The much-anticipated Bangalore gath-ering was a thorough disappointment. It was racked by disagreement among rival Anglo-Indian groups within India, and the spirit of celebration so visible in Toronto and Perth turned joyless and sour. The 300-or-so delegates from abroad came to the reunion awash with nostalgia, believing this would go down as the most important reunion. Instead, they found dissension and a startling degree of uncaring for poorer host-country participants among the Anglo-Indian elites of India. Fortunately, Calcutta turned out different.

When Anglo-Indians get together in cities like Toronto, the discussion turns to the best parts of the good old days in India—evenings at the club, the company of friends, dinners and great food, memorable parties, incomparable dance bands, and the general solidarity of a community centred on the church or social club. Forgotten or glossed over are the difficulties: the clerical, subordinate or mid-management jobs that seemed their destiny; the promotions they saw going to the British in pre-Indepen-dence days and to 'full-blooded' Indians after 1947; the contempt and ridicule they often faced from both the British and Indians because of their mixed race.

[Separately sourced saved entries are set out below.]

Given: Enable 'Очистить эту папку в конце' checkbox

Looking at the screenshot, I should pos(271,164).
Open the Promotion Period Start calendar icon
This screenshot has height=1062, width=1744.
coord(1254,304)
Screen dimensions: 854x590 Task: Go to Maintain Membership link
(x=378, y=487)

There were and are outstanding exceptions. Many Anglo-Indian families can point with pride to members who rose to the top in branches of the civil service, in education and even in private business. But the fact is that the majority stumbled against a thus-far-and-no-farther hurdle. One reason was education. Anglo-Indians had a highly developed system that gave them the finest high school education, but strangely very few went on to university. That was partly because the jobs in which the British had quotas reserved for them—such as in the railways, the post and telegraph, the customs and the police—did not require university degrees. For whatever reason, the
Anglo-Indian parents undervalued higher education and rarely pushed their children beyond high school.

Of course, the fate of the Anglo-Indians was tied more to the fortunes of the British than anything else. During emergencies when the British needed the services of this most loyal group, they prospered, and as the crisis invariably blew over, they suffered. In this sense, the best thing that may have happened to the community was loss of the self-serving patronage that British rule gave them.

With the British departing from India, many Anglo-Indians felt betrayed and abandoned. Many decided to leave, and those who departed on the heels of the British went mostly to Britain. Later waves went to Australia after it dropped its whites-only immigration policy in the 1960s, and to Canada and the United States.

It is difficult to put hard figures to the Anglo-Indian populations since so many of them do not declare themselves as such in their rush to become part of the white host-societies. But it is believed that more Anglo-Indians now live outside South Asia than within, perhaps as many as 350,000, with fewer than 200,000 remaining in India and Pakistan. Those who 'got away' built on the survival skills they had acquired at surviving as a buffer community between the ruling British and the resentful Indian mass.

There has been little research done on the community in North America, but in Australia Adrian Gilbert has made an important study of Anglo-Indians settled there. He found that Anglo-Indians in Australia (and this probably applies to Canada as well) are doing better socially, educationally and economically, than in Britain or, indeed, India. As Gilbert puts it, India and Britain are both stratified societies, but in Australia, Anglo-Indians are "just another immigrant group that had to establish themselves".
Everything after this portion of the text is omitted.